Cruise control, also known as speed control, was actually invented in the 1700s, for use on steam engines. It was seen on cars as far back as the early 1900s. But what we see on modern cars was patented in 1955 by a blind engineer named Ralph Teetor and launched not long after.

Cruise Control Vacuum Control​

The system maintains the speed you tell it to. You can set your speed up, down, or to just about whatever, although many systems won't work at very slow (or really high, allegedly) speeds.

Older systems took the speed reading from a sensor on the drive shaft and used a mechanical system to open and close the throttle. They could tell if you were going faster or slower than your set speed and used a mechanical actuator to open and close the throttle. Instead of using the same cable as the gas pedal, there was often a second cable attached to the throttle plate. It was complex and expensive.

The Pinnacle of Multifunction Switch Design​

Then computers came into play. The first electronic cruise control was invented in 1968. The system got fancy. More accurate too. And it was the start of being able to integrate the cruise with the powertrain computer. Once powertrain computers arrived, at least. That wouldn't happen for a few years.

But they still worked the same way.

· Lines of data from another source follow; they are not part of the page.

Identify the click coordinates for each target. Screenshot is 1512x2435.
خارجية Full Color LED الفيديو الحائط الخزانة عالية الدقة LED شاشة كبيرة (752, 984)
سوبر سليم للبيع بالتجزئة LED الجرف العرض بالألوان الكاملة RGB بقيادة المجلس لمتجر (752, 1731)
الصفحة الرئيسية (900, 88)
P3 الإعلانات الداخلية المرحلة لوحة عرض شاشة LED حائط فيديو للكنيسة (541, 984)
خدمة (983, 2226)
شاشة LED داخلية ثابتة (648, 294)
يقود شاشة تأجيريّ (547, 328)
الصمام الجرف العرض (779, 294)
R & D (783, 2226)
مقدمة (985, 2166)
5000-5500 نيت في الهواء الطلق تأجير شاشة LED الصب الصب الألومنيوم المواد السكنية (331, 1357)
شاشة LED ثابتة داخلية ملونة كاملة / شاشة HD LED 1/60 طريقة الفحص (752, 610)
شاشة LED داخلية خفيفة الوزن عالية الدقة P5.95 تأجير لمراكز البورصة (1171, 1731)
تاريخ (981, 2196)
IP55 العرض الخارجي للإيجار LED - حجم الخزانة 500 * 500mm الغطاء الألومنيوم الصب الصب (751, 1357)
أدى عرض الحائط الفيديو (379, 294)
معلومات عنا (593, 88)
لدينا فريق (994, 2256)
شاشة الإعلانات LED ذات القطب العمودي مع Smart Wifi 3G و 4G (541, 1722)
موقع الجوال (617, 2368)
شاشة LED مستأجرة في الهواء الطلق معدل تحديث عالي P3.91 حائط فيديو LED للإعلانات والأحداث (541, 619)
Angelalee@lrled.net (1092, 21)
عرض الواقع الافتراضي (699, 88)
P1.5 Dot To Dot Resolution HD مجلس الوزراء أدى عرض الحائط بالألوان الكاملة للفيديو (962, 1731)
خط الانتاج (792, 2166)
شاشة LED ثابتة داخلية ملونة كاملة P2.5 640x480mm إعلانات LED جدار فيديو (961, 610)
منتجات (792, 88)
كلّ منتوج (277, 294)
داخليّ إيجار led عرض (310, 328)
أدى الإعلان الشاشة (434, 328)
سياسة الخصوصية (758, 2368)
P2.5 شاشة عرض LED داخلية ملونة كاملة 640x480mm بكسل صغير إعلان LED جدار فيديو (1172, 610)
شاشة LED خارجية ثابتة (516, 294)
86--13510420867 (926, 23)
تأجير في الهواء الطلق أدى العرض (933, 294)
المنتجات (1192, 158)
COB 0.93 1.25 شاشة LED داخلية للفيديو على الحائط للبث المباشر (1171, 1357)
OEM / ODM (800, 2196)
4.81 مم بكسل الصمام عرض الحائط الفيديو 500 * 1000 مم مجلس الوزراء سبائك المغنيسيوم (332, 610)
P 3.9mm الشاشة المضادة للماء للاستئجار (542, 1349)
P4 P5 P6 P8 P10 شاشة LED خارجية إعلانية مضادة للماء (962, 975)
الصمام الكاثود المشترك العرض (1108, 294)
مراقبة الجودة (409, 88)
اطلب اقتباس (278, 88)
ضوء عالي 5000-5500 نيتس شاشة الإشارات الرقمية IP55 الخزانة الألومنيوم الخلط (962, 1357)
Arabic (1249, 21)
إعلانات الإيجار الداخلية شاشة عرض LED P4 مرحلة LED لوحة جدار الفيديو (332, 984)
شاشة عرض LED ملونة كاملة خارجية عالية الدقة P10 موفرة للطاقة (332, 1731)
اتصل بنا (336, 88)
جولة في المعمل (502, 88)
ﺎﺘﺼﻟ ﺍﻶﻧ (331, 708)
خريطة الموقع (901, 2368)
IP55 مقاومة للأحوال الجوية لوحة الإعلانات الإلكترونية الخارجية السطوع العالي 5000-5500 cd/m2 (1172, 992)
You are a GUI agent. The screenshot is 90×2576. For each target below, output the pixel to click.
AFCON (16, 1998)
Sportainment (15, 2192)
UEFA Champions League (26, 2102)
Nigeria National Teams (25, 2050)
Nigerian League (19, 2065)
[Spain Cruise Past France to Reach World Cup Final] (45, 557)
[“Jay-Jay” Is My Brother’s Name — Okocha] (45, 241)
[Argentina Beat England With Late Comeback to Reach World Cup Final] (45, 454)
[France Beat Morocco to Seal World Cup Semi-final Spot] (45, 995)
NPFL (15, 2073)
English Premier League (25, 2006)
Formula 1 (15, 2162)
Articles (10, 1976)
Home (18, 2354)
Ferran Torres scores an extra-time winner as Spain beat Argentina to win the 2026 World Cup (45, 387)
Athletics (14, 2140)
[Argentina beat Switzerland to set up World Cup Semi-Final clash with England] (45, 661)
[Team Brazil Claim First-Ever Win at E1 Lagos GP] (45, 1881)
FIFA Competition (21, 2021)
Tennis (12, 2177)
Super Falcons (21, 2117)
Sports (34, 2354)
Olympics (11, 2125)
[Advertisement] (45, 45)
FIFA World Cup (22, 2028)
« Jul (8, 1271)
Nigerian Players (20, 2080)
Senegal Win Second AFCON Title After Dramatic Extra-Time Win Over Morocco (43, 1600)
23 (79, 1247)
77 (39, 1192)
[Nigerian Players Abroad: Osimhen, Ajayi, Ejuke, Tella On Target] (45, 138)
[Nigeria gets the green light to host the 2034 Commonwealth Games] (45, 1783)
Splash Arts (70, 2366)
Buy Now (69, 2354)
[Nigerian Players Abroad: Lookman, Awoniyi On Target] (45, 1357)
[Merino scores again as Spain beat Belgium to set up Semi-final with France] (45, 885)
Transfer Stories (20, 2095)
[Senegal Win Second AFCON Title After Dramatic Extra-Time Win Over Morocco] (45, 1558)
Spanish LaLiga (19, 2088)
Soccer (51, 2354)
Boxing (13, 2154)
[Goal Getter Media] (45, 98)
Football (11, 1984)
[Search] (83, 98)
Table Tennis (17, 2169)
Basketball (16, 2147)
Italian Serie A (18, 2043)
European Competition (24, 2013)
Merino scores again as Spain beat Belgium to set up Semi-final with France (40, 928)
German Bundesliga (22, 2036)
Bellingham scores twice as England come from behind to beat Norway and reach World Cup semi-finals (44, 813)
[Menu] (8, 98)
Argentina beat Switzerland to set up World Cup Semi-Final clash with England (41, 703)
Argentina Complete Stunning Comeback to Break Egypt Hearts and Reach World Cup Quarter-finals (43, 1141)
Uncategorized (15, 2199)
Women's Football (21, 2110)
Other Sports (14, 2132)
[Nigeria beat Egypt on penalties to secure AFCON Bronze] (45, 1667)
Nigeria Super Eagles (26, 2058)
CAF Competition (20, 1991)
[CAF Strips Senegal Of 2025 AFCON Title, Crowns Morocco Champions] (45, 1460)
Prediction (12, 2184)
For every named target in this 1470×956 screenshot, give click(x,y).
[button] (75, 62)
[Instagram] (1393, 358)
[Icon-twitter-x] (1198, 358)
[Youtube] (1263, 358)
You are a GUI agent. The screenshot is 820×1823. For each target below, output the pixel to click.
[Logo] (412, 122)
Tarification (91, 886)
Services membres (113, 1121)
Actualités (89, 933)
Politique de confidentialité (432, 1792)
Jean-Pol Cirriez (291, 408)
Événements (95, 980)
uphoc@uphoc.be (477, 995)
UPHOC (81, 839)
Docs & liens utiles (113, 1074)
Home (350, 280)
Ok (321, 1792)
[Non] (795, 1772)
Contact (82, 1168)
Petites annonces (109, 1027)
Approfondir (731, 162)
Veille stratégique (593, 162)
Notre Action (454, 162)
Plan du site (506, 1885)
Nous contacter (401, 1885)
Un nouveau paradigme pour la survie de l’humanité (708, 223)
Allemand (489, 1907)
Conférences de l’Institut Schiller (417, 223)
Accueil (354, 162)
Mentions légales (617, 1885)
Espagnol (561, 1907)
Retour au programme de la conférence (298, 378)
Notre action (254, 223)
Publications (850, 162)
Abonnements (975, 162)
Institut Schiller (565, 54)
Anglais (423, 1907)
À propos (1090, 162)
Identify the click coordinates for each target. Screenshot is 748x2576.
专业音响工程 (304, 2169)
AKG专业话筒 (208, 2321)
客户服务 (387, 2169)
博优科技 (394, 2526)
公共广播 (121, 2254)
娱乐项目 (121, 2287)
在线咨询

Computer reads a speed sensor signal, knows if it wants to go slower or faster. Then it uses engine vacuum to control a valve that will pull or push on the cable that controls the throttle. If you look under the hood of a car from the mid-1970s until the early 2000s, you'll see the two cables on the throttle. One for the pedal, one for the cruise actuator. Or, like me, maybe you scared your non-car-savvy friends by pretending to freak out about the pedal moving by itself. Another benefit of the console-free front bench.

The computer calculates not just the difference in speed, but the rate of change. If the speed starts to drop quickly, it knows it needs to mat the gas. But if it changes slowly, it will take a bit longer to accelerate. That's more comfortable on slight rises and safer on sudden hills.

Modern adaptive systems drop the vacuum control for a motor mounted directly to the throttle. It's one of the benefits of throttle by wire that most new cars have.

They also add lots of tech. Most systems use a radar emitter in the grille. Instead of detecting approaching enemy fighters, they detect cars in front of you by bouncing radio waves off of the car in front and measuring how long they take to return. It works up to about 500 feet away, depending on the model. They can tell if the car is in your lane, how far away you are, and how quickly you are closing. Get too close and the car will brake using a module that can control brake force. The car will let you pick a following distance that varies based on actual speed and closing speed. No need to tailgate, after all.

Drive down a hill, and the system will again brake. Some will downshift, using engine braking to slow you instead of the brakes.

So that's how cruise control works. Like most new tech, it's all computers. But before computers, it was still surprisingly effective. Super Cruise adds the ability to steer the car too, but we'll save that for another time.